> [Set of tasks]:
(a) Restate the court opinion starting with "February 1, 1957." and going on through "Hill, for appellees.", swapping "Frankfort" for "Lexington".
(b) Summarize the court opinion in two sentences.

> [Source document]:
GULF INTERSTATE GAS COMPANY, Appellant,
v.
J. C. GARVIN et al., Appellees.

Court of Appeals of Kentucky.

February 1, 1957.
As Modified on Denial of Rehearing June 21, 1957.

*261 Vincent R. Goodlett, Hazelrigg & Cox, Frankfort, Thos. D. Theobald, Jr., Grayson, for appellant.

H. R. Wilhoit, Grayson, W. H. Counts, Olive Hill, for appellees.

STANLEY, Commissioner.

The appeal is from a judgment upon a verdict for $18,000 as compensation for a 30-inch pipe line easement through a fire clay leasehold. The right of condemnation and procedure are under the provisions of KRS 278.502, 416.230 et seq., and Title 15, U.S.C.A., § 717f(h).

The commissioners fixed $600 as reasonable compensation, and on exceptions of the property owners that sum was adjudged by the county court without a jury. The amount was paid by the pipe line company, and it took possession. The present judgment was rendered on an appeal by the owners of the leasehold. The appeal to this court is by the pipe line company. A reversal of the judgment is sought upon the grounds that the award is grossly excessive and evidence was received of an erroneous measure of compensation, and the instructions authorized a recovery upon that basis.

The easement and right of way is 66 feet wide and contains 3¼ acres, more or less. The judgment particularly describes the rights of the pipe line company and the rights of the owners of the servient estate in relation to mining and removal of clay below the strip subject to limitations which are calculated to protect the pipe line.

> [Information shown]:
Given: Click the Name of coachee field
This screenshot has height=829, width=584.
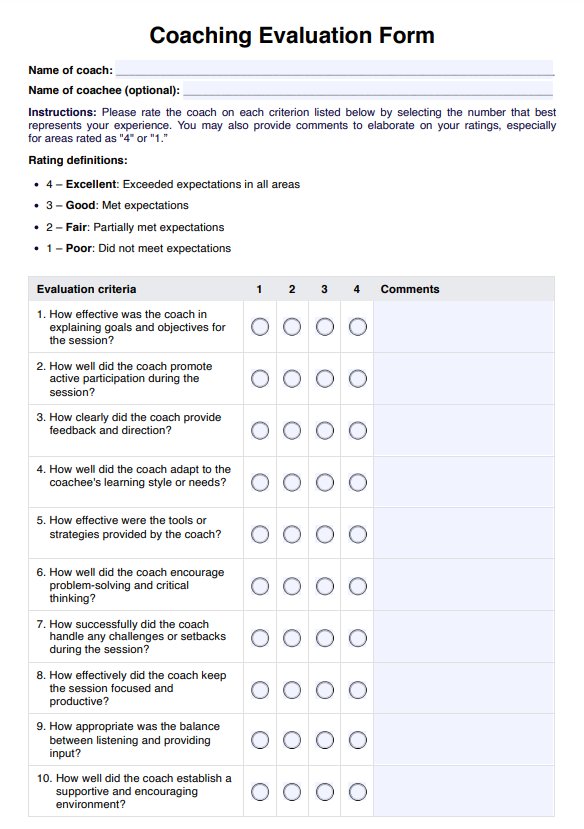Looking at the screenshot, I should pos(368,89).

--

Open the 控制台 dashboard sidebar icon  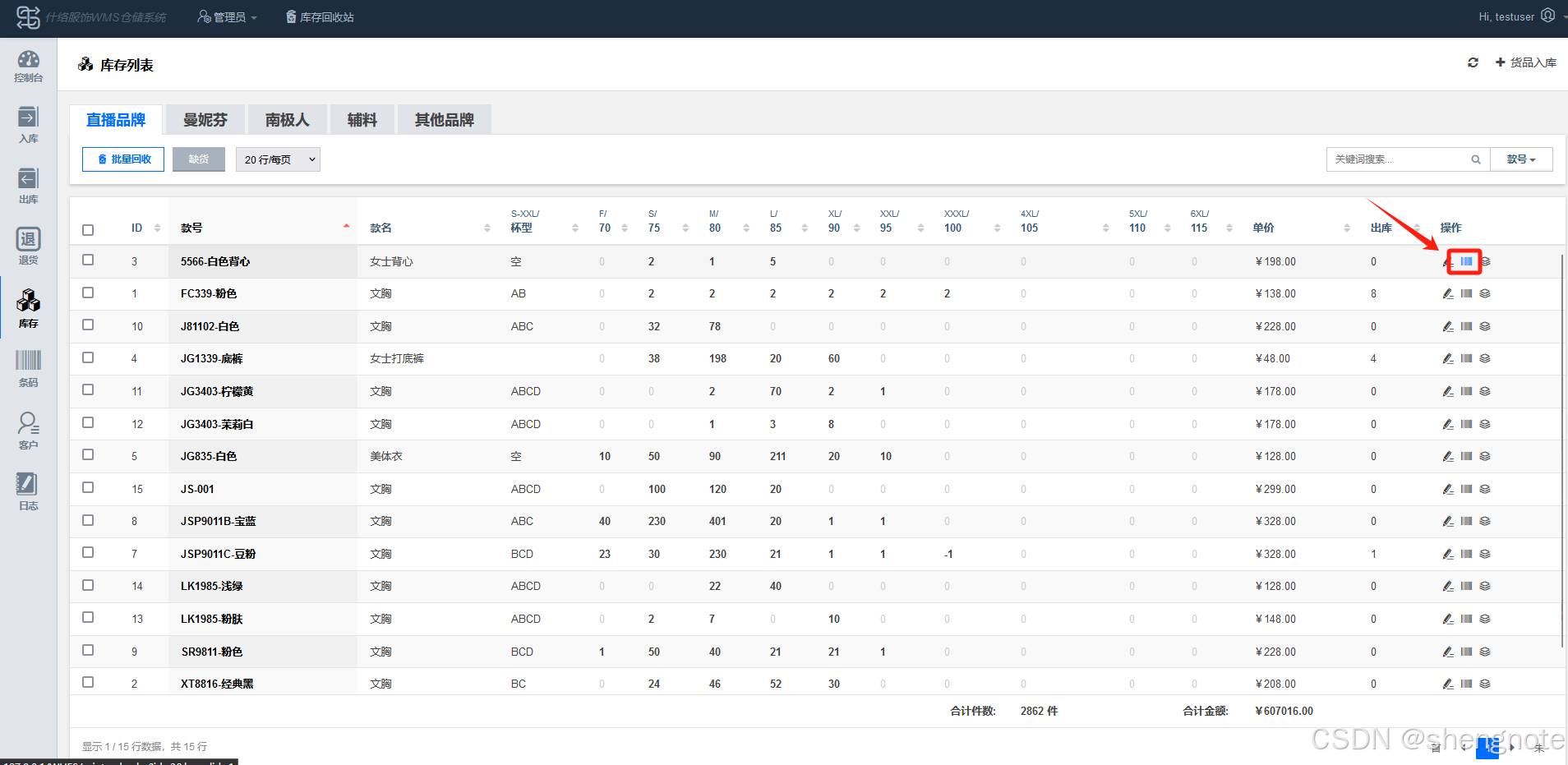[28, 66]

> [Worked answers]:
(a)
February 1, 1957.
As Modified on Denial of Rehearing June 21, 1957.

*261 Vincent R. Goodlett, Hazelrigg & Cox, Lexington, Thos. D. Theobald, Jr., Grayson, for appellant.

H. R. Wilhoit, Grayson, W. H. Counts, Olive Hill, for appellees.

(b) Gulf Interstate Gas Company appeals a judgment on an $18,000 verdict compensating the owners of a fire clay leasehold for a 30-inch pipe line easement, after commissioners had fixed $600 and the county court had adjudged that sum. The company seeks reversal on the grounds that the award is grossly excessive and that evidence and instructions rested on an erroneous measure of compensation.